New methods for tracking emergent infections: integrating pathogen genomic and geographic information system data

Lead Research Organisation: University of Oxford
Department Name: Zoology

Abstract

The rise of emerging infectious diseases during the past 50 years constitutes a major global public health and economic problem, and is due in part to globalization, displacement of indigenous populations and alterations in natural habitats. Understanding the interplay between environment and ecology with pathogen emergence and spread is of great importance to the development of successful intervention and predictive strategies. This research will develop a new set of mathematical and computational methods to determine which ecological variables have the greatest impact on the emergence and spread of pathogens. With this knowledge, public health officials, epidemiologists and governmental agencies can translate the findings into tangible advances to global health. Allocation of resources can then be directed to address factors directly involved in epidemics, such as geographic regions, environmental conditions, or human behaviours.

Technical Summary

The rise of emerging infectious diseases constitutes a major global public health and economic problem. Understanding the reciprocal roles of transmission and environment is critical for developing effective intervention strategies. The spatial spread of pathogens can be modelled within a Bayesian framework known as phylogeography, which incorporates both genetic and geographical data, thereby allowing a priori hypothesis of spatial association to be tested. The complementary field of geographic information systems (GIS) enables testing of positional associations between ecological and landscape variables and disease incidence. Unifying these approaches would allow genomic, epidemiological and geographic data to be analysed in concert. Thus far, however, the use of GIS in molecular epidemiology is sparse, and a rigorous quantitative methodology that integrates the two fields is lacking.

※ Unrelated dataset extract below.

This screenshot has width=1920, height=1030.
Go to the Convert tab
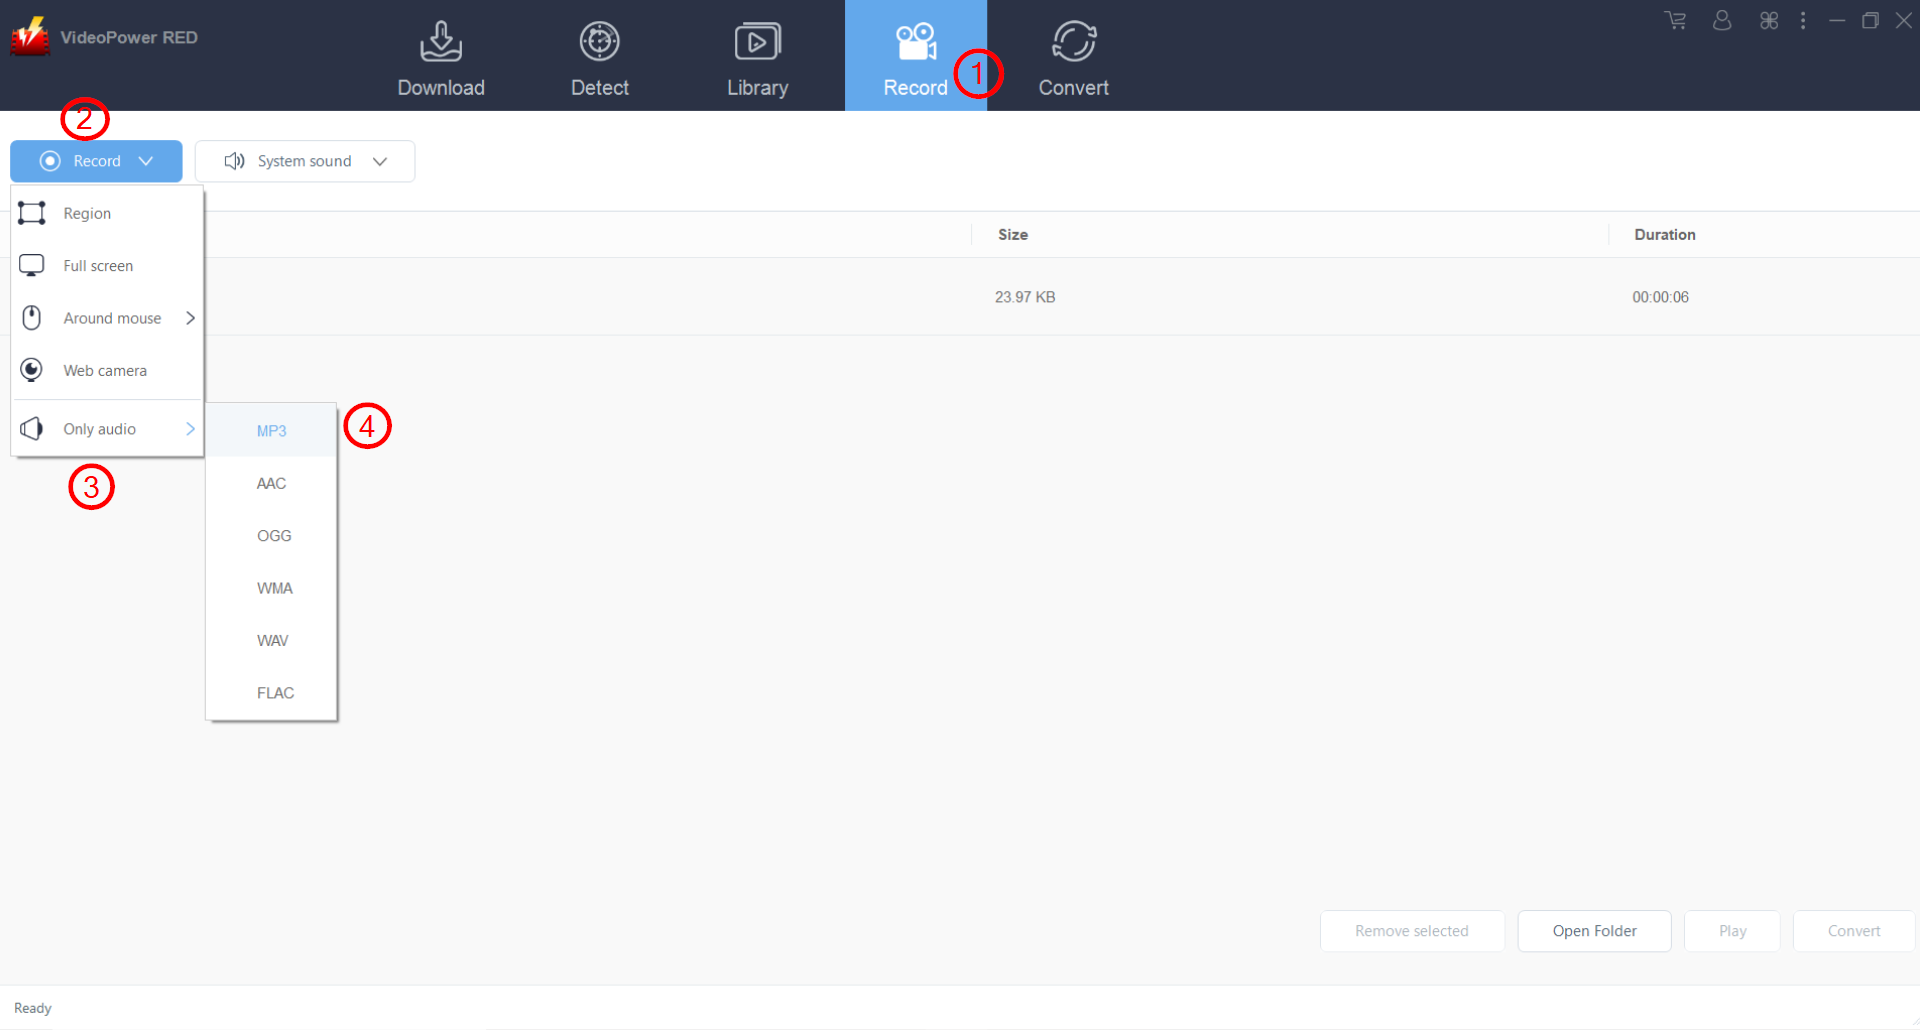tap(1073, 58)
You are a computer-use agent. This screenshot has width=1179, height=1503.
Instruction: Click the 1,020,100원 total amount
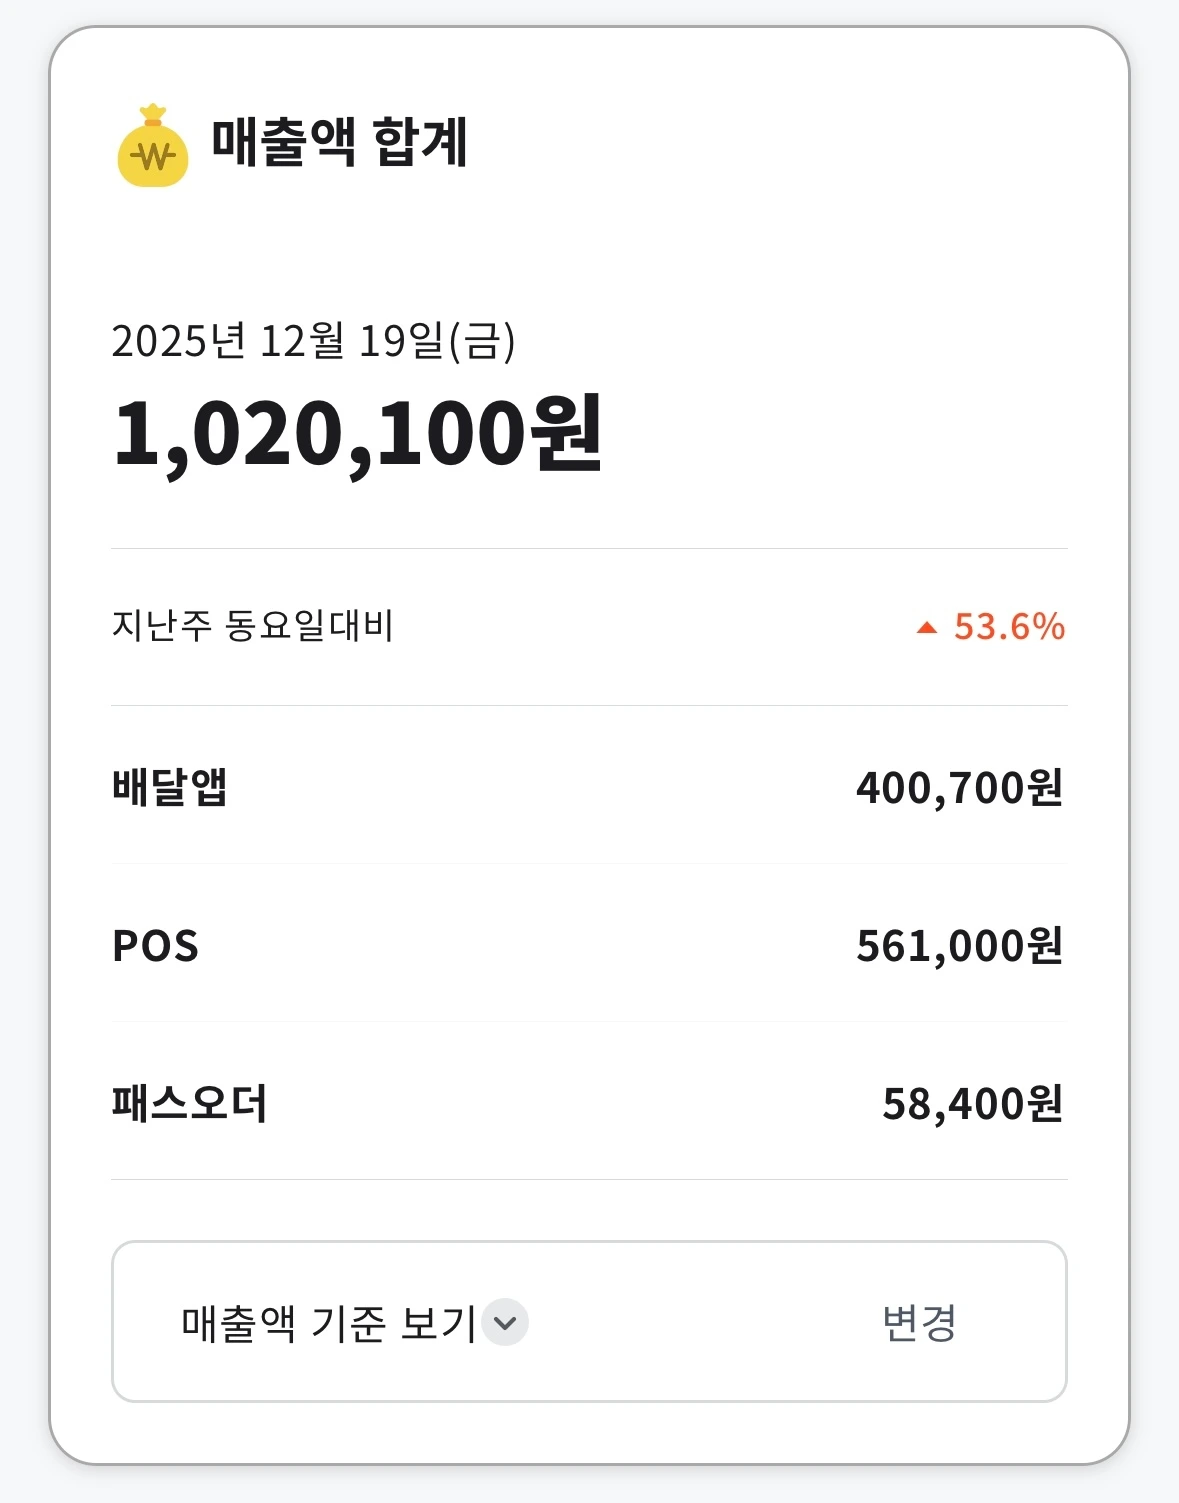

The goal of this project is to design innovative methods that can reveal ecological associations and predictors of infectious disease epidemics. The results can be used to inform health policy, surveillance, prevention, treatment and resource deployment. Specifically, the objective is to integrate phylogeographic and GIS approaches to model the spatio-temporal spread of pathogens by using high-resolution data on geographic and environmental variables. The resulting models will allow statistical testing of correlations between evolutionary, epidemiological, and ecological processes.

To develop and validate this ecological phylogeographic framework, a diverse set of pathogens will be studied, including RNA viruses and bacteria sampled from different geographic regions worldwide. The project consists of three complementary aims:

1) GIS ecological data will be implemented within an existing Bayesian phylogeographic framework. Competing hypotheses can be evaluated by comparing the posterior distributions using model selection tools, such as Bayes factors.
2) Estimates of evolutionary processes (e.g. effective population size and gene flow) will be added to the existing ArcGIS platform, which represents each variable as a separate raster or vector layer. Spatial statistics can then be applied to the various layers to determine correlation among variables, including principal component analysis, factor analysis, and generalized linear models.
3) Ecological variables will be modelled using Bayesian inference using R codes. Evolutionary estimates are used as priors, and interactions between pathogens and a heterogeneous environment formally tested.

As new sequence data becomes available over the course of the project, the models will be tested to determine whether the location/timing of the outbreak was predicted by the new methodology. Methods will be validated using intensively studied epidemics, such as the North American invasion of the West Nile Virus.